I also want to give one more example:
push constant 5
push constant 98
add
is translated to:
#5
D=A
#256
M=D
#98
D=A
#257
M=D
#257 // Here starts the translation for 'add' // Load top of stack to A
D=M // D = M[A]
#256 // Load top of stack to A
A=M // A = M[A]
D=D+A
#256
M=D
I think it is pretty clear.
However I have no idea how I can translate the byte code
eq
to Assembly. Definition for eq is as follows:
Three of the commands (eq, gt, lt) return Boolean values. The VM
represents true and false as 􏰁-1 (minus one, 0xFFFF) and 0 (zero,
0x0000), respectively.
So I need to pop two values to registers A and D respectively, which is quite easy. But how am I supposed to create an Assembly code that will check against the values and push 1 if the result is true or 0 if the result is false?

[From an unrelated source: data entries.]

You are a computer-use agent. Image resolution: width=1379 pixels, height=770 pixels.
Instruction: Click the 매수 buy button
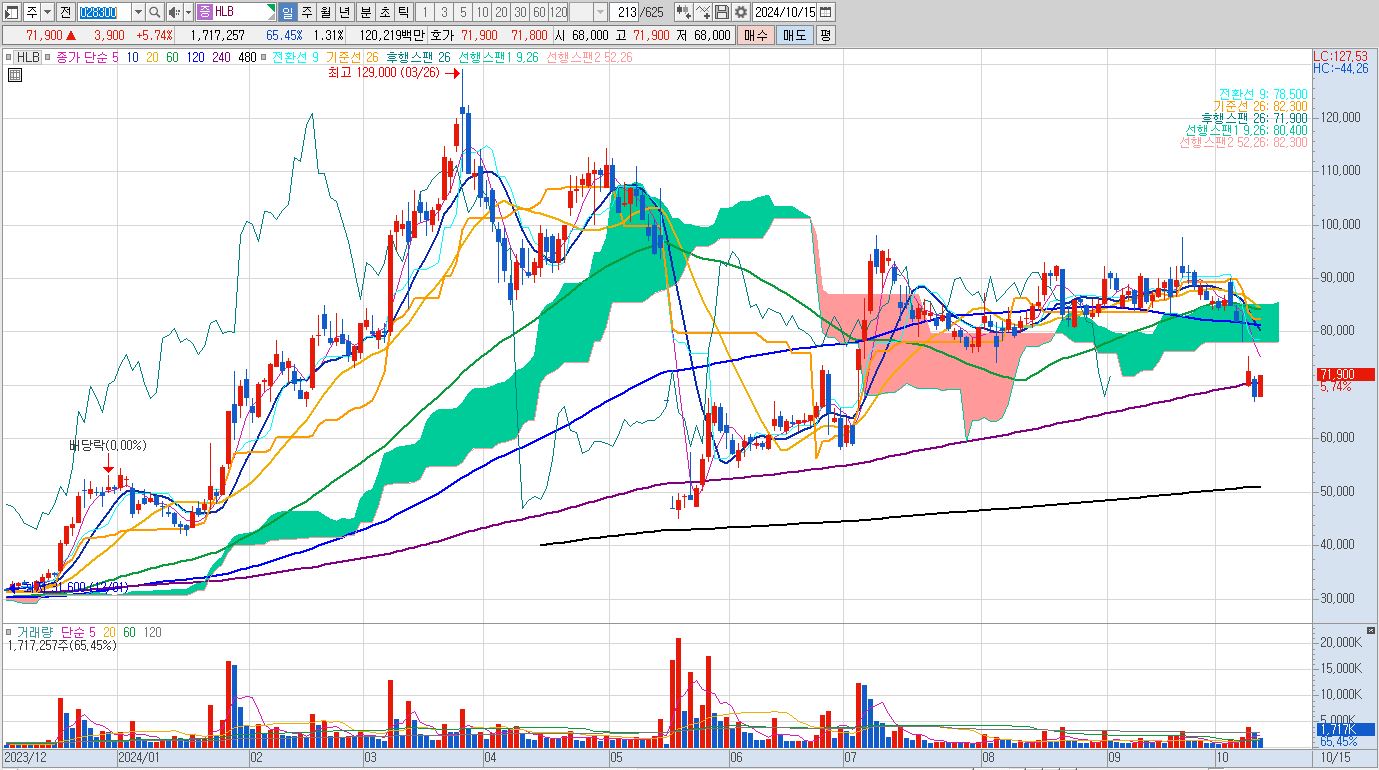tap(755, 35)
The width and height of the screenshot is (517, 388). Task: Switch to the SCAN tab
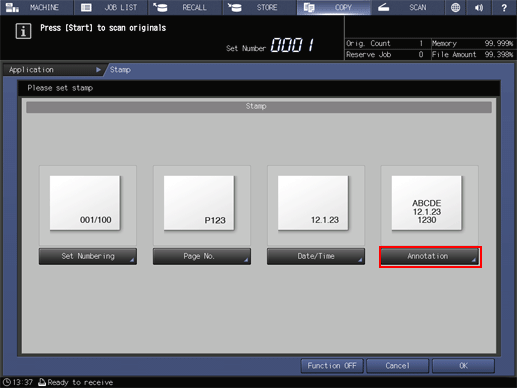click(x=408, y=7)
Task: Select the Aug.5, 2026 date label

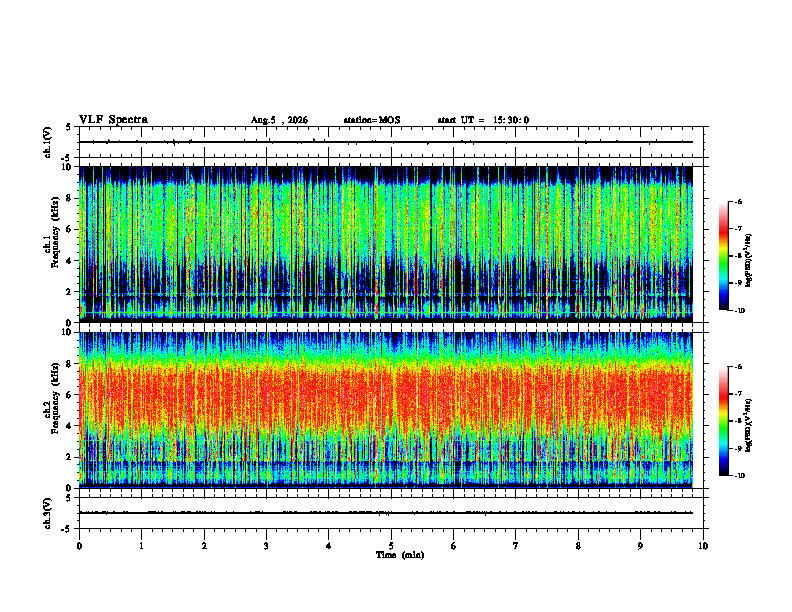Action: [279, 120]
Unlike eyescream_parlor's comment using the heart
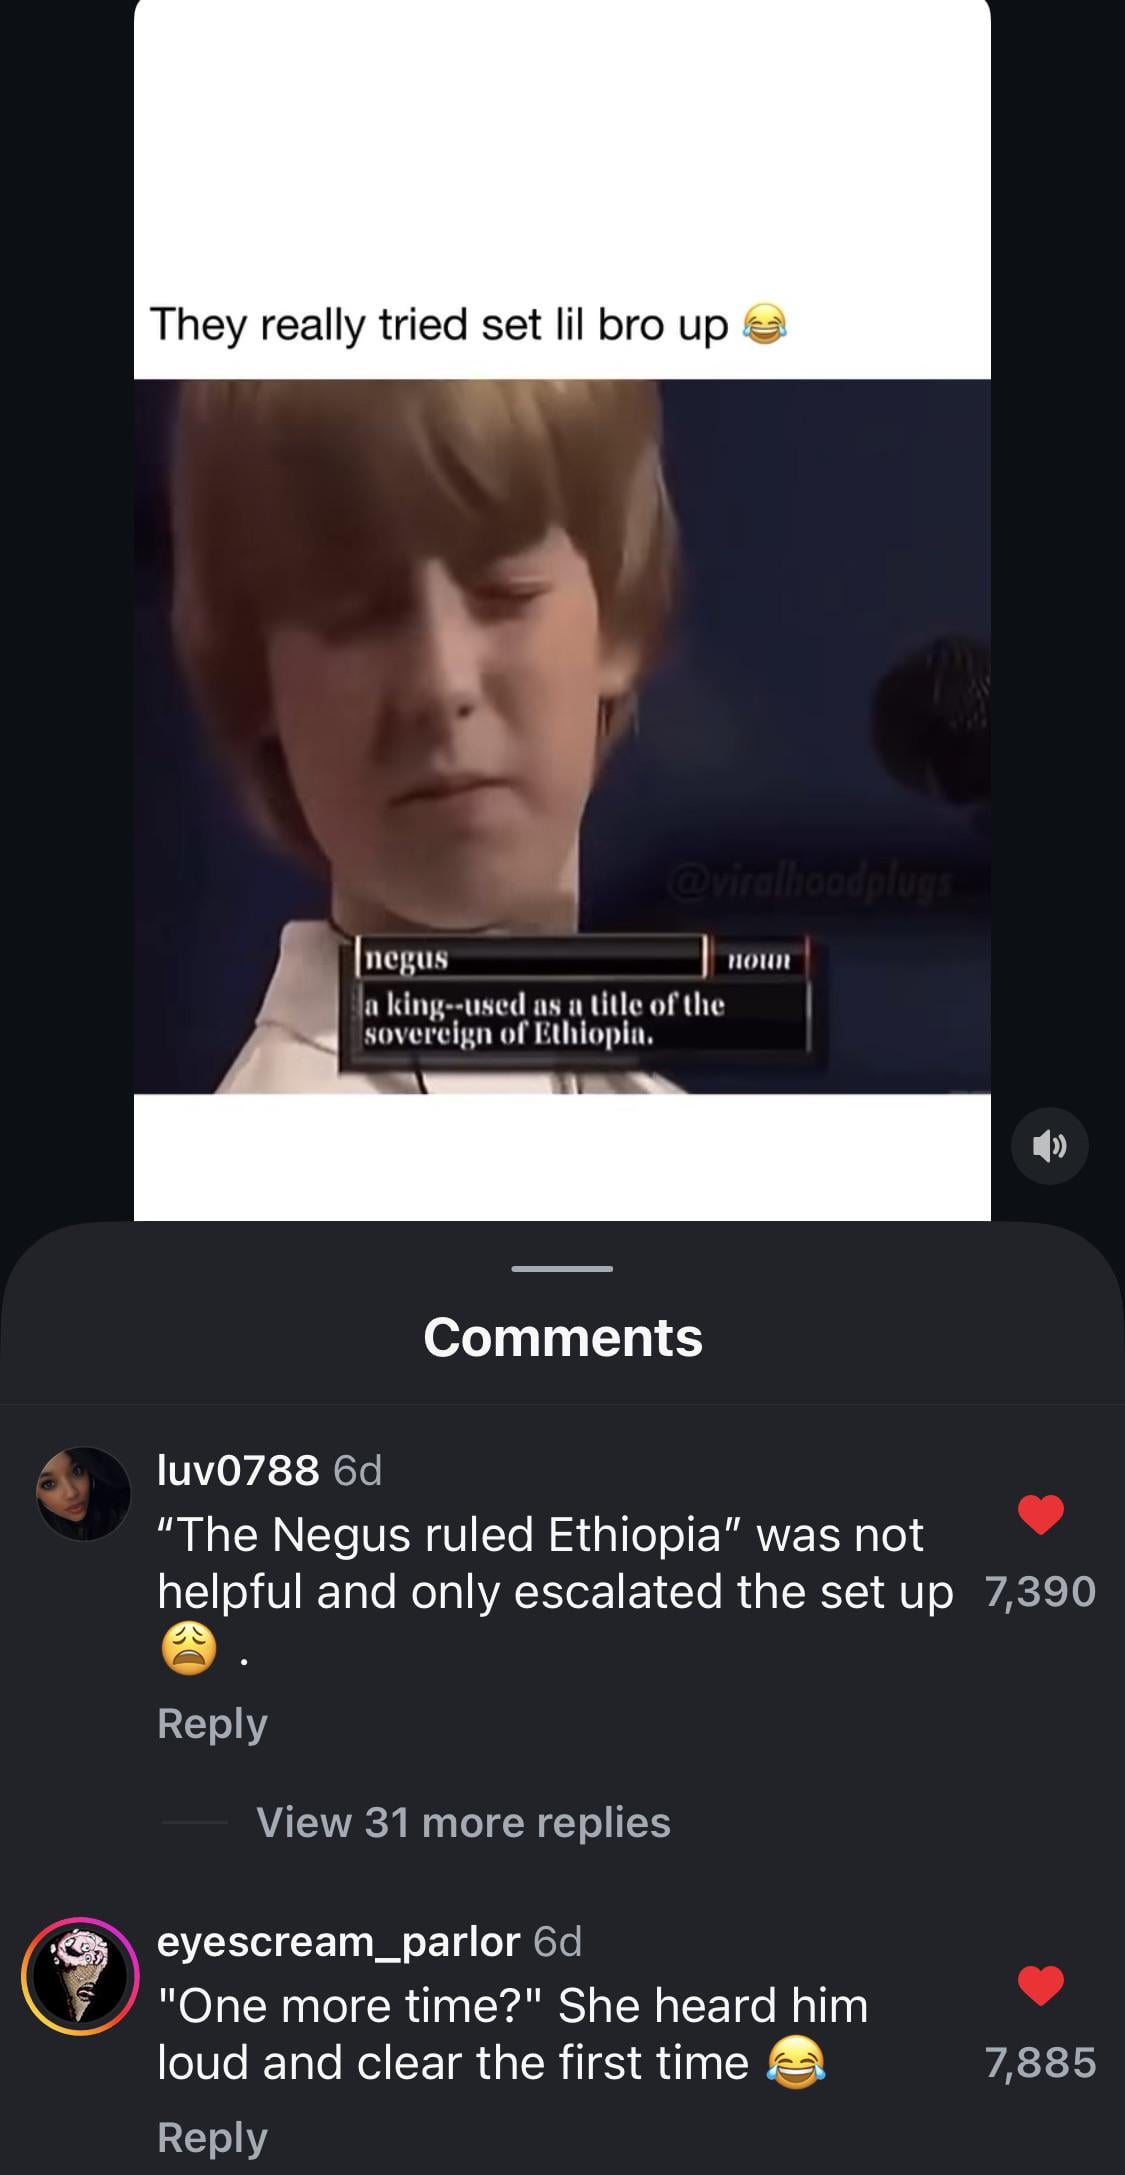 [1040, 1985]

The assembly code supported for Hack Computer is as follows:
I can do something like:
push constant 5
push constant 6
sub
which will hold the value 0 if 2 values pushed to the stack are equal or !0 if not but how does that help? I tried using D&A or D&M but that did not help much either..
I can also introduce a conditional jump but how am I supposed to know what instruction to jump to? Hack Assembly code does not have something like "skip the next 5 instructions" or etc..
[edit by Spektre] target platform summary as I see it
16bit Von Neumann architecture (address is 15 bits with 16 bit Word access)
Data memory 32KW (Read/Write)
Instruction (Program) memory 32KW (Read only)
native 16 bit registers A,D
general purpose 16 bit registers R0-R15 mapped to Data memory at 0x0000 - 0x000F
these are most likely used also for: SP(R0),LCL(R1),ARG(R2),This(R3),That(R4)
Screen is mapped to Data memory at 0x4000-0x5FFF (512x256 B/W pixels 8KW)
Keyboard is mapped to Data memory at 0x6000 (ASCII code if last hit key?)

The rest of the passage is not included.